[START Source excerpt]

Mainstream Media are Suffering From Moral Decay
By President al-Assad
- Video and Transcript
Posted December
14, 2016
President Assad:
You’re most welcome in Damascus.
Question 1: We
start with Aleppo, of course. Aleppo is now seeing what
is perhaps the most fierce fighting since the war
started almost six years ago here in Syria, but the
Western politicians and Western media have been largely
negative about your army’s advance. Why you think this
is happening? Do they take it as their own defeat?
President Assad:
Actually, after they failed in Damascus, because the
whole narrative was about “liberating Damascus from the
state” during the first three years. When they failed,
they moved to Homs, when they failed in Homs, they moved
to Aleppo, they focused on Aleppo during the last three
years, and for them this is the last most important card
they could have played on the Syrian battlefield. Of
course, they still have terrorists in different areas in
Syria, but it’s not like talking about Aleppo as the
second largest city which has the political, military,
economic, and even moral sense when their terrorists are
defeated. So, for them the defeat of the terrorists is
the defeating of their proxies, to talk bluntly. These
are their proxies, and for them the defeat of these
terrorists is the defeat of the countries that
supervised them, whether regional countries or Western
countries like United States, first of all United
States, and France, and UK.
Question 2: So,
you think they take it as their own defeat, right?
President
Assad: Exactly, that’s what I mean. The defeat of the
terrorists, this is their own defeat because these are
their real army on the ground. They didn’t interfere in
Syria, or intervened, directly; they have intervened
through these proxies. So, that’s how we have to look at
it if we want to be realistic, regardless of their
statements, of course.
Question 3:
Palmyra is another troubled region now, and it’s now
taken by ISIS or ISIL, but we don’t hear a lot of
condemnation about it. Is that because of the same
reason?
President
Assad: Exactly, because if it was captured by the
government, they will be worried about the heritage. If
we liberate Aleppo from the terrorists, they would be –
I mean, the Western officials and the mainstream media –
they’re going to be worried about the civilians. They’re
not worried when the opposite happens, when the
terrorists are killing those civilians or attacking
Palmyra and started destroying the human heritage, not
only the Syrian heritage. Exactly, you are right,
because ISIS, if you look at the timing of the attack,
it’s related to what’s happening in Aleppo. This is the
response to what’s happening in Aleppo, the advancement
of the Syrian Arab Army, and they wanted to make this…
or let’s say, to undermine the victory in Aleppo, and at
the same time to distract the Syrian Army from Aleppo,
to make it move toward Palmyra and stop the advancement,
but of course it didn’t work.

[END Source excerpt]

## Tasks to complete:
1. Translate this sentence from the interview transcript into Spanish: "So, that’s how we have to look at it if we want to be realistic, regardless of their statements, of course."
2. Repeat verbatim the part of the interview transcript starting with "Question 1: We" and going on through "their own defeat?".

[START Data listing]

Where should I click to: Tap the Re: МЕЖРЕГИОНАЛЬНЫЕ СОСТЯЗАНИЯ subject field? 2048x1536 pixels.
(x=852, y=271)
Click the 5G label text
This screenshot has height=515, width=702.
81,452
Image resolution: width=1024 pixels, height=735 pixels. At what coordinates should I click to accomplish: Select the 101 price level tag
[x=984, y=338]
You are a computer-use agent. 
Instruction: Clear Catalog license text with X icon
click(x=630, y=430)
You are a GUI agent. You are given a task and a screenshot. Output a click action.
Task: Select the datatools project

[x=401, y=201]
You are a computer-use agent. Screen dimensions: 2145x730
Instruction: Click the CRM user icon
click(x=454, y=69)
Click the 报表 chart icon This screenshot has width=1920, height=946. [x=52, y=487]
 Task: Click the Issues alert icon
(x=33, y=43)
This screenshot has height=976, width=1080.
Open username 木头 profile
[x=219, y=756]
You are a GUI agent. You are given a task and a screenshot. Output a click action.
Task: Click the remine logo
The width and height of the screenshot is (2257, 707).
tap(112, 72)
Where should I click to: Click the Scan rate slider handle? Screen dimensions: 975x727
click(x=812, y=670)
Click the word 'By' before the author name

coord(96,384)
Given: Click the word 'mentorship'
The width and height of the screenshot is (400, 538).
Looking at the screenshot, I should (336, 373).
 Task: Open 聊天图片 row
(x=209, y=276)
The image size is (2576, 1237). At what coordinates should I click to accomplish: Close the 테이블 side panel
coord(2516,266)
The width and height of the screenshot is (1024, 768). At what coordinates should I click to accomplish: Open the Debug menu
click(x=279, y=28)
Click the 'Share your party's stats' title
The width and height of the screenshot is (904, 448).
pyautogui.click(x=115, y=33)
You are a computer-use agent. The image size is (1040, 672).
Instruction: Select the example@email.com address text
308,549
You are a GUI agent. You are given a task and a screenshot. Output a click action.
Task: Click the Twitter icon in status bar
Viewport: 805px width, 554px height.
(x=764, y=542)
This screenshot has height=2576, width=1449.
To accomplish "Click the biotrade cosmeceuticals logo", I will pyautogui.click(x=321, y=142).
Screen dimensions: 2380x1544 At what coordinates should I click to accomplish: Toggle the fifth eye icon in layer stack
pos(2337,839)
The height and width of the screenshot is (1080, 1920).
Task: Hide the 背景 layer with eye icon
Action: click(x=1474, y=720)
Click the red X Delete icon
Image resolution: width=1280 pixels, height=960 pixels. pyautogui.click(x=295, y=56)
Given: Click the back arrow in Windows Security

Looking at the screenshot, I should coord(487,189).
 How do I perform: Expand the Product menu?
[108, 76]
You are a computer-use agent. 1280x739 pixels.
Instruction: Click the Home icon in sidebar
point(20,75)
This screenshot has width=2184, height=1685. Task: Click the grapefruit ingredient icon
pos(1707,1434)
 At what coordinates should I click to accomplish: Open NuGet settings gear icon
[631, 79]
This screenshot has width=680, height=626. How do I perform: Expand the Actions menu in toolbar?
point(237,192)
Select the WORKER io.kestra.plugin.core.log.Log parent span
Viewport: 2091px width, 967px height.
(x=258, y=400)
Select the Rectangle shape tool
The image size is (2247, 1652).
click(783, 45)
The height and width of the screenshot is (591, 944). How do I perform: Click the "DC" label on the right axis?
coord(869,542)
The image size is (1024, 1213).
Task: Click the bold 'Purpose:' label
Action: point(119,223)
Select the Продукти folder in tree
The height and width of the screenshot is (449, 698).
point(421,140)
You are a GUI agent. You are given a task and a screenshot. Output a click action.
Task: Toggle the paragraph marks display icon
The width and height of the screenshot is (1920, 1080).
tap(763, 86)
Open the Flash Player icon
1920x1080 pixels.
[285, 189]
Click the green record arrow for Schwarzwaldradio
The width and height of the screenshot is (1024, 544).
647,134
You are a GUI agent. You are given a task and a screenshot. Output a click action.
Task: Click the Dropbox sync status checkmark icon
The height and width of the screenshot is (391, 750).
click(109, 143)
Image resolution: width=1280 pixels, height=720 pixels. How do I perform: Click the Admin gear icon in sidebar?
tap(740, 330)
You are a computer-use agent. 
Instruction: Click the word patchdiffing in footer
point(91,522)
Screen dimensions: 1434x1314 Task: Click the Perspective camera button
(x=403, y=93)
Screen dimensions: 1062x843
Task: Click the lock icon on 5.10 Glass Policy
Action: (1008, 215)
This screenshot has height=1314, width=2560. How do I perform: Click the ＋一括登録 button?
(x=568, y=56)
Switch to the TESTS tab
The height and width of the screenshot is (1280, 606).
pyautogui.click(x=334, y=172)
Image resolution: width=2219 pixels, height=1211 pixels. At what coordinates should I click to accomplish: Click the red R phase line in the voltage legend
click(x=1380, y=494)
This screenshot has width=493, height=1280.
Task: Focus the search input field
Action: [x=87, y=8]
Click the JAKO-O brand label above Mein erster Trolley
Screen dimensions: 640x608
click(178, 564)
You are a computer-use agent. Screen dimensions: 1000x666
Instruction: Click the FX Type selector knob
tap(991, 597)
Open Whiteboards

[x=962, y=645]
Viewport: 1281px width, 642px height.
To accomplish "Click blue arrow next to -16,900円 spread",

[END Data listing]

## Answers for this exercise:
1. Por lo tanto, así es como debemos verlo si queremos ser realistas, al margen de sus declaraciones, por supuesto.

2.
Question 1: We
start with Aleppo, of course. Aleppo is now seeing what
is perhaps the most fierce fighting since the war
started almost six years ago here in Syria, but the
Western politicians and Western media have been largely
negative about your army’s advance. Why you think this
is happening? Do they take it as their own defeat?